The uproar in the Malaysian media of late seems to consist largely of racial and religious grievances. The Malays are terrified that the Chinese are plotting to overthrow them and thus strip them of the rights to Malay supremacy that they have so long hidden behind. Consequently, the Malay Muslims are convinced that the Church is plotting to start a new crusade and put a Christian Prime Minister in office, effectively turning this country into a predominantly Christian one (cue scenes of heretics burning in the film Elizabeth).
The Chinese and Indians are bone-tired of being treated with unspeakable social, economic and professional injustice, and have begun plotting (yes, and here I use the term plotting accurately because even I am doing that) ways to leave this country and seek greener pastures, bluer skies, redder roses, you name it, in different parts of the world.
Some weeks ago, I casually mentioned to a friend that I would love to find a way back out of this country as soon as I can.
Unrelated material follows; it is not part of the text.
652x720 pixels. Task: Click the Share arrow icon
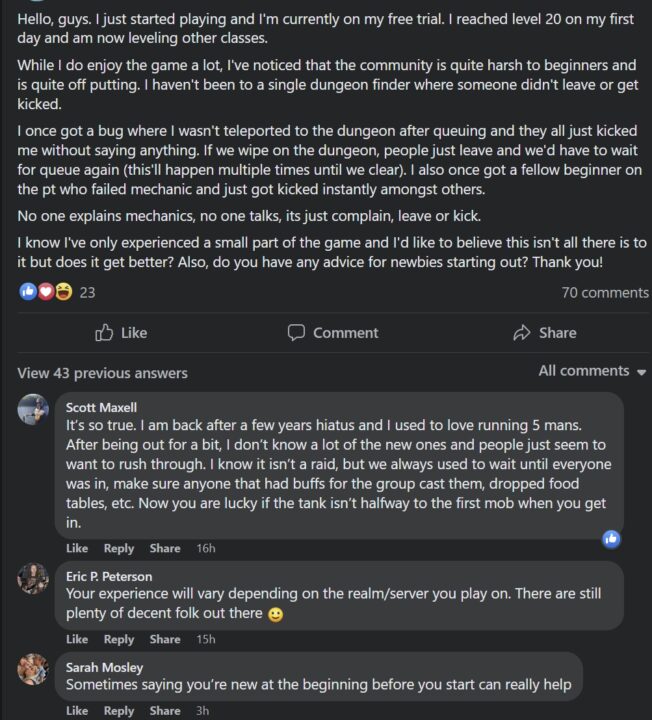pos(521,333)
Predictably, she replied, “Haaa? Why? No la!”, to which my irate, tired, but very matter-of-fact, response was “Because this country sucks.”
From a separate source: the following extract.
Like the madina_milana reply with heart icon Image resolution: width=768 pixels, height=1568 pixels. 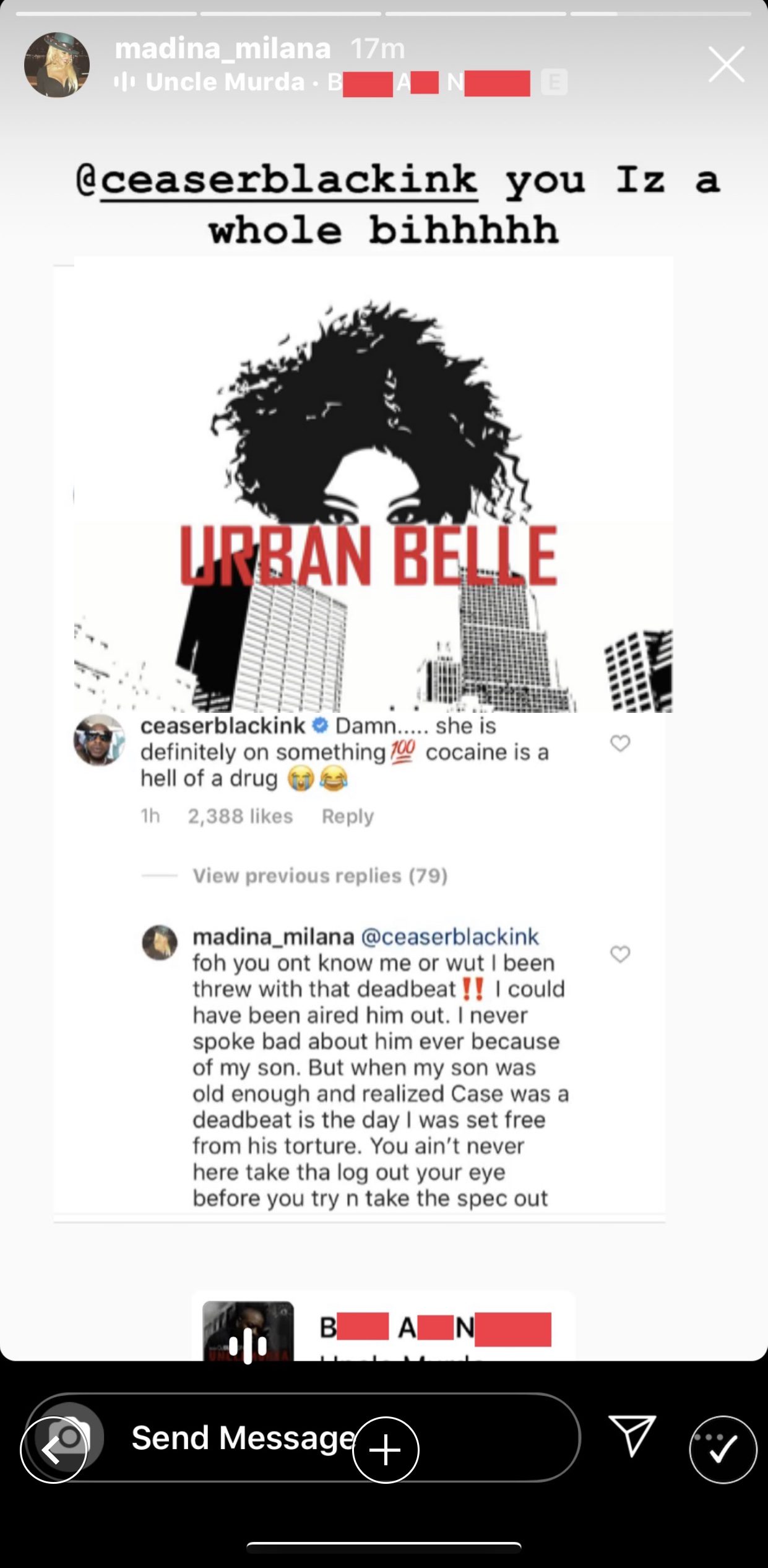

I couldn’t fault her for her ignorant response, because it takes being abroad for a certain number of years and then coming back for a taste, however bitter, of what one has been missing to realize how different, how lacking this country is in its mindset and its development, that its citizens (and more damnably its minorities) feel they have no other choice but to up and move to a different country altogether just to feel as though they could be worth even a little bit more than they are made to feel here.
If even a basic, staple thing like public transportation becomes such a big problem because the funds that should have gone to improving it have been siphoned off into other more questionable pockets, then something is wrong. If a local newspaper has absolutely nothing newsworthy to slap on its front page other than its version of the Crusades, then something is very wrong. If someone as powerful and influential as a Cabinet minister insists that proficiency in the English language plays no part in life’s successes, then something is terribly wrong. If the government and the people who run it spend their waking moments worrying that their statuses, their wealth and their ‘birthright’ will be wrested from them by the minorities, then something is so wrong that the government itself should be wrested from its own self-destructive paws.
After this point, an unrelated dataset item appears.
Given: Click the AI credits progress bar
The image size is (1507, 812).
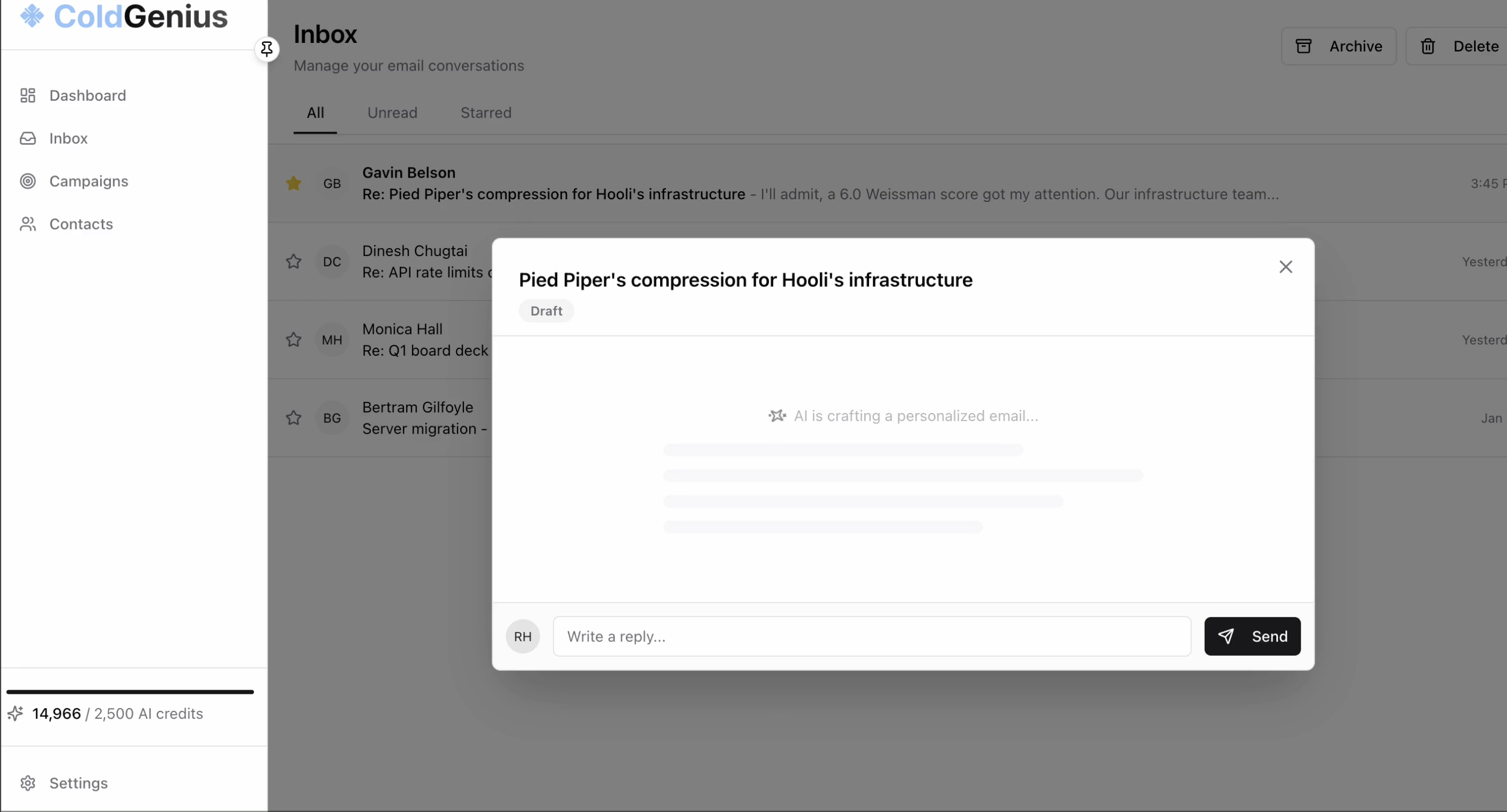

And still, somehow, it’s not entirely — by about 3% — the government’s fault. The people have yet to educate themselves on what needs to be done to make sure this country doesn’t end up becoming a barrel of headless chickens — or chicken heads — instead of sitting on their complacent posteriors and taking what they think they deserve (in both a good and bad sense) from the government. But as complacency gives way to the blatant spoonfeeding that the politicians use to win the masses’ favor, the cycle of taking what the government gives and then bemoaning the price at which it all comes will be allowed to continue. So will the increasingly severe brain drain that the country is suffering now, all because the people no longer feel as though they are welcome in a country that they love but cannot survive in.
I hope with all my heart that someday not too far in the future, the relevant people in this flailing government will be able to see sense and realize how important it is to put aside the issue of race, religion, status, money and birthright, in order for the country to recover and finally take a step forward in the right direction. And if it doesn’t, then I hope with all my heart I — and more importantly, my children and grandchildren — won’t be here to see it fall even farther.